(Given passage)

Like many sorts of change, major tectonic events happen very slowly and then all of a sudden. The earth’s wandering plates are held in check by friction for decades or centuries, and then one day the forces of change finally break through to the surface and the planet erupts.

This article was originally posted on the Management Innovation eXchange (MIX), an open innovation project aimed at reinventing management for the 21st century.

Social convulsions aren’t usually as abrupt as earthquakes, but they can still be startling—particularly to those who haven’t been paying attention. Years of repressed resentments and bottled-up frustrations can suddenly burst forth and fracture long-standing relationships. It happened in 1773 when angry colonists dumped 300 chests of British Tea into Boston Harbor. It happened in 1965 when determined civil rights campaigners marched from Selma, Ala., to the state capitol. It happened in 1989 when euphoric Germans tore down the Berlin Wall.

And it’s happening right now along the fault line that runs between individuals and the institutions.

Over the past few years, we have seen a fundamental breakdown in the trust that individuals are willing to place in large organizations and in the people who run them. When asked to rate the ethics of various professions in a recent Gallup poll, Americans ranked those who represent big business and big government near the bottom. Only 12% of respondents rated the ethical standards of business executives as “high” or “very high.” Members of Congress fared even worse at 9%.

(End Given passage)

→ Exercise objective
Say whether each statement agrees with the passage on the breakdown of trust in institutions, answering yes or no and quoting the words of the passage that decide it. 1. In 1773 colonists dumped 300 chests of British tea into Boston Harbor. 2. In the Gallup poll, members of Congress fared better than business executives. 3. Social convulsions are usually as abrupt as earthquakes.

(Data excerpts)

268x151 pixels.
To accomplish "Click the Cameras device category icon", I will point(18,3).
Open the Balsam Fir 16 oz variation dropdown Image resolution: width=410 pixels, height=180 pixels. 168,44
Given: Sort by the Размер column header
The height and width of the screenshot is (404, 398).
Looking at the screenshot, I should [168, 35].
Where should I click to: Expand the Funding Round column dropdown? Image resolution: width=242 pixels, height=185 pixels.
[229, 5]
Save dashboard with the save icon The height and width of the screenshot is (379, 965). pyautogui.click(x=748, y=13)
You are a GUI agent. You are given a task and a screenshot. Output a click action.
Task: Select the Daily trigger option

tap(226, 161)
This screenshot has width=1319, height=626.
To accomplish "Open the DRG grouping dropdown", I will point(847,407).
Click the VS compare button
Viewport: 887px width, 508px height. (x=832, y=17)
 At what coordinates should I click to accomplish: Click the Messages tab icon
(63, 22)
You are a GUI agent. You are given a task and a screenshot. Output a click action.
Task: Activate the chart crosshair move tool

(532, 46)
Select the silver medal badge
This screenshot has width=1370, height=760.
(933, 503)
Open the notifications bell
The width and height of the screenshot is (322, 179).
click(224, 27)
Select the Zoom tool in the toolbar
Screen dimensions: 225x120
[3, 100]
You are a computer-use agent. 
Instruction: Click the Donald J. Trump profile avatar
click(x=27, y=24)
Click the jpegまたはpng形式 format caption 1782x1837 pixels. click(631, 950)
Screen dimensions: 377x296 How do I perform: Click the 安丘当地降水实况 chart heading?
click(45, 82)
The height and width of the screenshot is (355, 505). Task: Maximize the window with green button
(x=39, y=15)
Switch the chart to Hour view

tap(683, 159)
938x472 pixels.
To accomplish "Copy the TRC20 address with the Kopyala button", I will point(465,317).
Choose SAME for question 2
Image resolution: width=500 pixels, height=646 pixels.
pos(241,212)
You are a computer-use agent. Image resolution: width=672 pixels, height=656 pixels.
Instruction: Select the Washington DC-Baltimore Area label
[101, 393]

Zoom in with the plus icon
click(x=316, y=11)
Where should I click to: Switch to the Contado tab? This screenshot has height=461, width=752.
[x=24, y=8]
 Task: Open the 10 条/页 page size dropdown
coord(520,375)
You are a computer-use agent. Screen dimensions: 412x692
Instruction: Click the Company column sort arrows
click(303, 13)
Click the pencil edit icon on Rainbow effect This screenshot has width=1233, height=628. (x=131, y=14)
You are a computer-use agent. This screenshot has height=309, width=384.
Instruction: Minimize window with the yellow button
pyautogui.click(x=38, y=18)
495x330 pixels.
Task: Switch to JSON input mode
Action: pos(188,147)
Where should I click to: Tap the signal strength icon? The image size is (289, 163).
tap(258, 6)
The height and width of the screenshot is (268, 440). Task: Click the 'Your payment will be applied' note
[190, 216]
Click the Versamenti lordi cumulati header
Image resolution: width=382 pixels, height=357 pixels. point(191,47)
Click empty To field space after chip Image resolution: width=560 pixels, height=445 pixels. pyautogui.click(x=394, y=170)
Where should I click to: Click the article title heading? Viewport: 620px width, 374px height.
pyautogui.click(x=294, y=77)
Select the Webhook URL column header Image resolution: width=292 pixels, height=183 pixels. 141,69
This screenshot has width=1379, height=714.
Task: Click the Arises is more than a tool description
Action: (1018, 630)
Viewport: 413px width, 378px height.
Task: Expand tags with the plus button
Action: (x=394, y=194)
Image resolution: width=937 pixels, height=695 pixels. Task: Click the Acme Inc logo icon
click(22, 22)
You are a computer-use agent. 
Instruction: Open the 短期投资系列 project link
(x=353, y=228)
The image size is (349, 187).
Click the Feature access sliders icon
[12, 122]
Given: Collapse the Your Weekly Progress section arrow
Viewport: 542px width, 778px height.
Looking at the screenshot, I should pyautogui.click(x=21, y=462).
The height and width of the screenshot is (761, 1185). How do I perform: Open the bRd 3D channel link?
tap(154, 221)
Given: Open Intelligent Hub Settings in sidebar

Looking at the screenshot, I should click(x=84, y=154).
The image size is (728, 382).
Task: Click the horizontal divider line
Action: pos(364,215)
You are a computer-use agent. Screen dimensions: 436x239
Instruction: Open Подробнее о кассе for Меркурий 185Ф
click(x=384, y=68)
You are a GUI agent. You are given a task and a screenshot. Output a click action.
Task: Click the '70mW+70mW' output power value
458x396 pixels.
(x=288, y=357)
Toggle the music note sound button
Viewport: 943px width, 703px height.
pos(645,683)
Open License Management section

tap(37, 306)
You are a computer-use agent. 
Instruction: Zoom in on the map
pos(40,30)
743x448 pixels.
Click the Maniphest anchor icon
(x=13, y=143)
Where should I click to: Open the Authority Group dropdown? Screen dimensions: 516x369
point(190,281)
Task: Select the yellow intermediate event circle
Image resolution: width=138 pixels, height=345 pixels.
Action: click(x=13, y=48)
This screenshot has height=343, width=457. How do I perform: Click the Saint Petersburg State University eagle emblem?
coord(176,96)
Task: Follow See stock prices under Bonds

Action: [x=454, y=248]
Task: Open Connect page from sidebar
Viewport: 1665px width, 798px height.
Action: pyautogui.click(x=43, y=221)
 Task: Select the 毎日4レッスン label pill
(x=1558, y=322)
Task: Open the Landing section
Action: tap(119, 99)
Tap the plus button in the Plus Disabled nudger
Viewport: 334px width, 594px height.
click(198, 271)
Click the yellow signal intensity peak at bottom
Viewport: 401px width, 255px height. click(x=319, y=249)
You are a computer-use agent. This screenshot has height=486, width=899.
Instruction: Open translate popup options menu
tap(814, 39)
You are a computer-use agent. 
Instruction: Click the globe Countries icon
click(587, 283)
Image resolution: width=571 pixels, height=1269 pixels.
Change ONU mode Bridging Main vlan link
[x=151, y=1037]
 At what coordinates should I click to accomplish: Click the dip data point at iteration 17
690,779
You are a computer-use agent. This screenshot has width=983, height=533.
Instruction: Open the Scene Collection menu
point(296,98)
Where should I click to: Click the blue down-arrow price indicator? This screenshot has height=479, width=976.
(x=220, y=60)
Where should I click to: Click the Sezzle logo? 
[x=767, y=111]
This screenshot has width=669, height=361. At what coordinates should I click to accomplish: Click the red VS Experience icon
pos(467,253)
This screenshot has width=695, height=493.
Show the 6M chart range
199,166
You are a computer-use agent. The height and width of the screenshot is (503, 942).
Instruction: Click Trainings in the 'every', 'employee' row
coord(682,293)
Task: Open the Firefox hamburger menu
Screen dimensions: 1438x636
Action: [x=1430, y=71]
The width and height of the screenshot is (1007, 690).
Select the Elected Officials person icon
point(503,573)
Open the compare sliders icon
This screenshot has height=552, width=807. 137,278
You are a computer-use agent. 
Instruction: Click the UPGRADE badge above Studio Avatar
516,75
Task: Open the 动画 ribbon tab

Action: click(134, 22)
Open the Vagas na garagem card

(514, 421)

(End Data excerpts)

→ Response
1. Yes: "It happened in 1773 when angry colonists dumped 300 chests of British Tea into Boston Harbor."
2. No: "Members of Congress fared even worse at 9%."
3. No: "Social convulsions aren’t usually as abrupt as earthquakes"